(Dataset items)
Start of Block

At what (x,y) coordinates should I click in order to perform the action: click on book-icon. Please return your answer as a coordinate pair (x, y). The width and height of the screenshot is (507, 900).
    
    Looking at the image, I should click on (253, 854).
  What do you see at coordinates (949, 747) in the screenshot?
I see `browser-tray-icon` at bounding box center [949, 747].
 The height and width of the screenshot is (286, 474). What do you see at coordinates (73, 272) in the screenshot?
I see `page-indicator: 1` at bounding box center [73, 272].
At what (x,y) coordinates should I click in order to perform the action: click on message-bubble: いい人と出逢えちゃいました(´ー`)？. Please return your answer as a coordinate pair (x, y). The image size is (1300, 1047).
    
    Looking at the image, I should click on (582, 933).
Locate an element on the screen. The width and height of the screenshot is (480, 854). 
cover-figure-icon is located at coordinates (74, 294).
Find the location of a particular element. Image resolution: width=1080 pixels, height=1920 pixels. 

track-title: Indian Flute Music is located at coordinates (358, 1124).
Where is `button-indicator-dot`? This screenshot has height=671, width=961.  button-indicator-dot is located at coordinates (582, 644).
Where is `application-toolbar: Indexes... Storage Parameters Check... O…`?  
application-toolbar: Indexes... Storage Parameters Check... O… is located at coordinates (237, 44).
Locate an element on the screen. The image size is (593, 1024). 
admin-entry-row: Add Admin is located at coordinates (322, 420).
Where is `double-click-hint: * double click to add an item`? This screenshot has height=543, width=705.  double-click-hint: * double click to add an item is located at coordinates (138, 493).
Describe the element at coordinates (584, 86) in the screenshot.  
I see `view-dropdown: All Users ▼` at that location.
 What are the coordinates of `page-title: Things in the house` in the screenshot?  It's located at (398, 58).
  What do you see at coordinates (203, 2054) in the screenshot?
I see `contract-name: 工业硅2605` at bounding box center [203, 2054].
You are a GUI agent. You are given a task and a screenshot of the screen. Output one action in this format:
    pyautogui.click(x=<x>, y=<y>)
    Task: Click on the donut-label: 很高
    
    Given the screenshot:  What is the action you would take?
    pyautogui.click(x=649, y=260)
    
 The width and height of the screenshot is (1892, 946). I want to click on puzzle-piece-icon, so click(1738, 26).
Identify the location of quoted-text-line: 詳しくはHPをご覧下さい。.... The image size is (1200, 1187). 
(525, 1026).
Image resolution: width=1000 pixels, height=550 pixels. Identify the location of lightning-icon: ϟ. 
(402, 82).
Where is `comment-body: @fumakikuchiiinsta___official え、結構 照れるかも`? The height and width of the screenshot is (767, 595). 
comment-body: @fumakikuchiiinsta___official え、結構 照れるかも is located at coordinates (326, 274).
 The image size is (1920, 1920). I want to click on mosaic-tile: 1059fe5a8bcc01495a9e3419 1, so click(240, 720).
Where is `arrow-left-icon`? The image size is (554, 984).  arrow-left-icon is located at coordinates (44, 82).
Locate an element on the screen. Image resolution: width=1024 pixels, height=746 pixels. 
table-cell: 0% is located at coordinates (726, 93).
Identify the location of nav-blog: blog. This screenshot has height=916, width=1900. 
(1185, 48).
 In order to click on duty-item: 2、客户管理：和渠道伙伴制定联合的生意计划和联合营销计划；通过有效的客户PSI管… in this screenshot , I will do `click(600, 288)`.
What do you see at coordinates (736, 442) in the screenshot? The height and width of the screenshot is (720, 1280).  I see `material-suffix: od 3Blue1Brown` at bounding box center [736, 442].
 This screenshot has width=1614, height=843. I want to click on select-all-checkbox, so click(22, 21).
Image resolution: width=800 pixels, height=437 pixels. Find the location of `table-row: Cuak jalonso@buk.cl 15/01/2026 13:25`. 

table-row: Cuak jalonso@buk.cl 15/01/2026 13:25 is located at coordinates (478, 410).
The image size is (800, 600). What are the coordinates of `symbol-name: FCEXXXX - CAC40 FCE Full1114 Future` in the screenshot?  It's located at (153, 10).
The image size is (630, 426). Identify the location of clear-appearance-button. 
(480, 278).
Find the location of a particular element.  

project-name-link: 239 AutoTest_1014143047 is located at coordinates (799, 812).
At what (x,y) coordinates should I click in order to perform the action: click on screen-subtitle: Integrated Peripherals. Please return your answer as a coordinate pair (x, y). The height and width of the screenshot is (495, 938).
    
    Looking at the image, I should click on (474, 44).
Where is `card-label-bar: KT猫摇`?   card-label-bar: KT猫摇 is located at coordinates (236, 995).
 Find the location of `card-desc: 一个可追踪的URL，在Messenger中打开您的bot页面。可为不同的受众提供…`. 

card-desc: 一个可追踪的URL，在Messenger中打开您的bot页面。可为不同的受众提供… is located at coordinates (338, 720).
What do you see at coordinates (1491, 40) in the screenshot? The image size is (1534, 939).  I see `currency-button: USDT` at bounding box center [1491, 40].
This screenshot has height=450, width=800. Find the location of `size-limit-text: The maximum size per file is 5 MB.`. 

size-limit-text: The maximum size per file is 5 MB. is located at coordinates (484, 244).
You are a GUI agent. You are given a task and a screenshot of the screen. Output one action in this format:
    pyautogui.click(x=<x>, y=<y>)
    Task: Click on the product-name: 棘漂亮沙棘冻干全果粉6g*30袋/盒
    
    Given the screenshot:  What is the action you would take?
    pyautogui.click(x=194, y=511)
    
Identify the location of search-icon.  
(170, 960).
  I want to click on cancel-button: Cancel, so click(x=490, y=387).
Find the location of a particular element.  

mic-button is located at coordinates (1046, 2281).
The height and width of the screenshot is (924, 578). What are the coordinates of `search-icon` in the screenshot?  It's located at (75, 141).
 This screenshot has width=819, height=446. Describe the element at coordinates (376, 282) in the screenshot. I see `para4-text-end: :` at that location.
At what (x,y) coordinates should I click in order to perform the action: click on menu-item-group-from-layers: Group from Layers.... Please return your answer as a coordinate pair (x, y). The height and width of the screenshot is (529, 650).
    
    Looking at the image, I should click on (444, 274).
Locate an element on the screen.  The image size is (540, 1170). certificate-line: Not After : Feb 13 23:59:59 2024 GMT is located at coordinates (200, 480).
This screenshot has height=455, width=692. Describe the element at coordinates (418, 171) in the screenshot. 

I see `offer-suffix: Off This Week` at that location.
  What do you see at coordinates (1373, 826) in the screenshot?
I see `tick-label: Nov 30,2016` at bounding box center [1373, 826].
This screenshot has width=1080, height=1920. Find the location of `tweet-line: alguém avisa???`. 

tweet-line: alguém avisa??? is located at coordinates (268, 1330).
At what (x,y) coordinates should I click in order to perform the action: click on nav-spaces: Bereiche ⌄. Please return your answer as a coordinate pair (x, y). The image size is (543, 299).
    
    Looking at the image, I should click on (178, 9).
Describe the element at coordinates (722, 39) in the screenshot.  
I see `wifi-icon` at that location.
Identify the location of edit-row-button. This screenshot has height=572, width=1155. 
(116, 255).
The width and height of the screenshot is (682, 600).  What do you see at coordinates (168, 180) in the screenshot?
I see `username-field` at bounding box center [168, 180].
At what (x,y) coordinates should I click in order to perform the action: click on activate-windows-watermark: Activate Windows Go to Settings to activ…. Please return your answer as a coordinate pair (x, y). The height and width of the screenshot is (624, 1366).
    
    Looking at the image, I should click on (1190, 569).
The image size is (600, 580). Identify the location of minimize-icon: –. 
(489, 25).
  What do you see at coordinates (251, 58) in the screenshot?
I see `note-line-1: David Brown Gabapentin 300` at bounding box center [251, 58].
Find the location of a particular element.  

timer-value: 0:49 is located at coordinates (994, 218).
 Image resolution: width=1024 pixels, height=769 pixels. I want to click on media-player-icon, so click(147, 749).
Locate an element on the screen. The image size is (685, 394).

End of Block

Put every line of the records above into a Markdown table with the columns No. and Line, numbering each row and leaving out blank lines.

▶ **RESULT**:
| No. | Line |
|---|---|
| 1 | At what (x,y) coordinates should I click in order to perform the action: click on book-icon. Please return your answer as a coordinate pair (x, y). The width and height of the screenshot is (507, 900). |
| 2 |     Looking at the image, I should click on (253, 854). |
| 3 |   What do you see at coordinates (949, 747) in the screenshot? |
| 4 | I see `browser-tray-icon` at bounding box center [949, 747]. |
| 5 |  The height and width of the screenshot is (286, 474). What do you see at coordinates (73, 272) in the screenshot? |
| 6 | I see `page-indicator: 1` at bounding box center [73, 272]. |
| 7 | At what (x,y) coordinates should I click in order to perform the action: click on message-bubble: いい人と出逢えちゃいました(´ー`)？. Please return your answer as a coordinate pair (x, y). The image size is (1300, 1047). |
| 8 |     Looking at the image, I should click on (582, 933). |
| 9 | Locate an element on the screen. The width and height of the screenshot is (480, 854).  |
| 10 | cover-figure-icon is located at coordinates (74, 294). |
| 11 | Find the location of a particular element. Image resolution: width=1080 pixels, height=1920 pixels.  |
| 12 | track-title: Indian Flute Music is located at coordinates (358, 1124). |
| 13 | Where is `button-indicator-dot`? This screenshot has height=671, width=961.  button-indicator-dot is located at coordinates (582, 644). |
| 14 | Where is `application-toolbar: Indexes... Storage Parameters Check... O…`?   |
| 15 | application-toolbar: Indexes... Storage Parameters Check... O… is located at coordinates (237, 44). |
| 16 | Locate an element on the screen. The image size is (593, 1024).  |
| 17 | admin-entry-row: Add Admin is located at coordinates (322, 420). |
| 18 | Where is `double-click-hint: * double click to add an item`? This screenshot has height=543, width=705.  double-click-hint: * double click to add an item is located at coordinates (138, 493). |
| 19 | Describe the element at coordinates (584, 86) in the screenshot.   |
| 20 | I see `view-dropdown: All Users ▼` at that location. |
| 21 |  What are the coordinates of `page-title: Things in the house` in the screenshot?  It's located at (398, 58). |
| 22 |   What do you see at coordinates (203, 2054) in the screenshot? |
| 23 | I see `contract-name: 工业硅2605` at bounding box center [203, 2054]. |
| 24 | You are a GUI agent. You are given a task and a screenshot of the screen. Output one action in this format: |
| 25 |     pyautogui.click(x=<x>, y=<y>) |
| 26 |     Task: Click on the donut-label: 很高 |
| 27 |     Given the screenshot:  What is the action you would take? |
| 28 |     pyautogui.click(x=649, y=260) |
| 29 |  The width and height of the screenshot is (1892, 946). I want to click on puzzle-piece-icon, so click(1738, 26). |
| 30 | Identify the location of quoted-text-line: 詳しくはHPをご覧下さい。.... The image size is (1200, 1187).  |
| 31 | (525, 1026). |
| 32 | Image resolution: width=1000 pixels, height=550 pixels. Identify the location of lightning-icon: ϟ.  |
| 33 | (402, 82). |
| 34 | Where is `comment-body: @fumakikuchiiinsta___official え、結構 照れるかも`? The height and width of the screenshot is (767, 595).  |
| 35 | comment-body: @fumakikuchiiinsta___official え、結構 照れるかも is located at coordinates (326, 274). |
| 36 |  The image size is (1920, 1920). I want to click on mosaic-tile: 1059fe5a8bcc01495a9e3419 1, so click(240, 720). |
| 37 | Where is `arrow-left-icon`? The image size is (554, 984).  arrow-left-icon is located at coordinates (44, 82). |
| 38 | Locate an element on the screen. Image resolution: width=1024 pixels, height=746 pixels.  |
| 39 | table-cell: 0% is located at coordinates (726, 93). |
| 40 | Identify the location of nav-blog: blog. This screenshot has height=916, width=1900.  |
| 41 | (1185, 48). |
| 42 |  In order to click on duty-item: 2、客户管理：和渠道伙伴制定联合的生意计划和联合营销计划；通过有效的客户PSI管… in this screenshot , I will do `click(600, 288)`. |
| 43 | What do you see at coordinates (736, 442) in the screenshot? The height and width of the screenshot is (720, 1280).  I see `material-suffix: od 3Blue1Brown` at bounding box center [736, 442]. |
| 44 |  This screenshot has width=1614, height=843. I want to click on select-all-checkbox, so click(22, 21). |
| 45 | Image resolution: width=800 pixels, height=437 pixels. Find the location of `table-row: Cuak jalonso@buk.cl 15/01/2026 13:25`.  |
| 46 | table-row: Cuak jalonso@buk.cl 15/01/2026 13:25 is located at coordinates (478, 410). |
| 47 | The image size is (800, 600). What are the coordinates of `symbol-name: FCEXXXX - CAC40 FCE Full1114 Future` in the screenshot?  It's located at (153, 10). |
| 48 | The image size is (630, 426). Identify the location of clear-appearance-button.  |
| 49 | (480, 278). |
| 50 | Find the location of a particular element.   |
| 51 | project-name-link: 239 AutoTest_1014143047 is located at coordinates (799, 812). |
| 52 | At what (x,y) coordinates should I click in order to perform the action: click on screen-subtitle: Integrated Peripherals. Please return your answer as a coordinate pair (x, y). The height and width of the screenshot is (495, 938). |
| 53 |     Looking at the image, I should click on (474, 44). |
| 54 | Where is `card-label-bar: KT猫摇`?   card-label-bar: KT猫摇 is located at coordinates (236, 995). |
| 55 |  Find the location of `card-desc: 一个可追踪的URL，在Messenger中打开您的bot页面。可为不同的受众提供…`.  |
| 56 | card-desc: 一个可追踪的URL，在Messenger中打开您的bot页面。可为不同的受众提供… is located at coordinates (338, 720). |
| 57 | What do you see at coordinates (1491, 40) in the screenshot? The image size is (1534, 939).  I see `currency-button: USDT` at bounding box center [1491, 40]. |
| 58 | This screenshot has height=450, width=800. Find the location of `size-limit-text: The maximum size per file is 5 MB.`.  |
| 59 | size-limit-text: The maximum size per file is 5 MB. is located at coordinates (484, 244). |
| 60 | You are a GUI agent. You are given a task and a screenshot of the screen. Output one action in this format: |
| 61 |     pyautogui.click(x=<x>, y=<y>) |
| 62 |     Task: Click on the product-name: 棘漂亮沙棘冻干全果粉6g*30袋/盒 |
| 63 |     Given the screenshot:  What is the action you would take? |
| 64 |     pyautogui.click(x=194, y=511) |
| 65 | Identify the location of search-icon.   |
| 66 | (170, 960). |
| 67 |   I want to click on cancel-button: Cancel, so click(x=490, y=387). |
| 68 | Find the location of a particular element.   |
| 69 | mic-button is located at coordinates (1046, 2281). |
| 70 | The height and width of the screenshot is (924, 578). What are the coordinates of `search-icon` in the screenshot?  It's located at (75, 141). |
| 71 |  This screenshot has width=819, height=446. Describe the element at coordinates (376, 282) in the screenshot. I see `para4-text-end: :` at that location. |
| 72 | At what (x,y) coordinates should I click in order to perform the action: click on menu-item-group-from-layers: Group from Layers.... Please return your answer as a coordinate pair (x, y). The height and width of the screenshot is (529, 650). |
| 73 |     Looking at the image, I should click on (444, 274). |
| 74 | Locate an element on the screen.  The image size is (540, 1170). certificate-line: Not After : Feb 13 23:59:59 2024 GMT is located at coordinates (200, 480). |
| 75 | This screenshot has height=455, width=692. Describe the element at coordinates (418, 171) in the screenshot.  |
| 76 | I see `offer-suffix: Off This Week` at that location. |
| 77 |   What do you see at coordinates (1373, 826) in the screenshot? |
| 78 | I see `tick-label: Nov 30,2016` at bounding box center [1373, 826]. |
| 79 | This screenshot has width=1080, height=1920. Find the location of `tweet-line: alguém avisa???`.  |
| 80 | tweet-line: alguém avisa??? is located at coordinates (268, 1330). |
| 81 | At what (x,y) coordinates should I click in order to perform the action: click on nav-spaces: Bereiche ⌄. Please return your answer as a coordinate pair (x, y). The image size is (543, 299). |
| 82 |     Looking at the image, I should click on (178, 9). |
| 83 | Describe the element at coordinates (722, 39) in the screenshot.   |
| 84 | I see `wifi-icon` at that location. |
| 85 | Identify the location of edit-row-button. This screenshot has height=572, width=1155.  |
| 86 | (116, 255). |
| 87 | The width and height of the screenshot is (682, 600).  What do you see at coordinates (168, 180) in the screenshot? |
| 88 | I see `username-field` at bounding box center [168, 180]. |
| 89 | At what (x,y) coordinates should I click in order to perform the action: click on activate-windows-watermark: Activate Windows Go to Settings to activ…. Please return your answer as a coordinate pair (x, y). The height and width of the screenshot is (624, 1366). |
| 90 |     Looking at the image, I should click on (1190, 569). |
| 91 | The image size is (600, 580). Identify the location of minimize-icon: –.  |
| 92 | (489, 25). |
| 93 |   What do you see at coordinates (251, 58) in the screenshot? |
| 94 | I see `note-line-1: David Brown Gabapentin 300` at bounding box center [251, 58]. |
| 95 | Find the location of a particular element.   |
| 96 | timer-value: 0:49 is located at coordinates (994, 218). |
| 97 |  Image resolution: width=1024 pixels, height=769 pixels. I want to click on media-player-icon, so click(147, 749). |
| 98 | Locate an element on the screen. The image size is (685, 394). |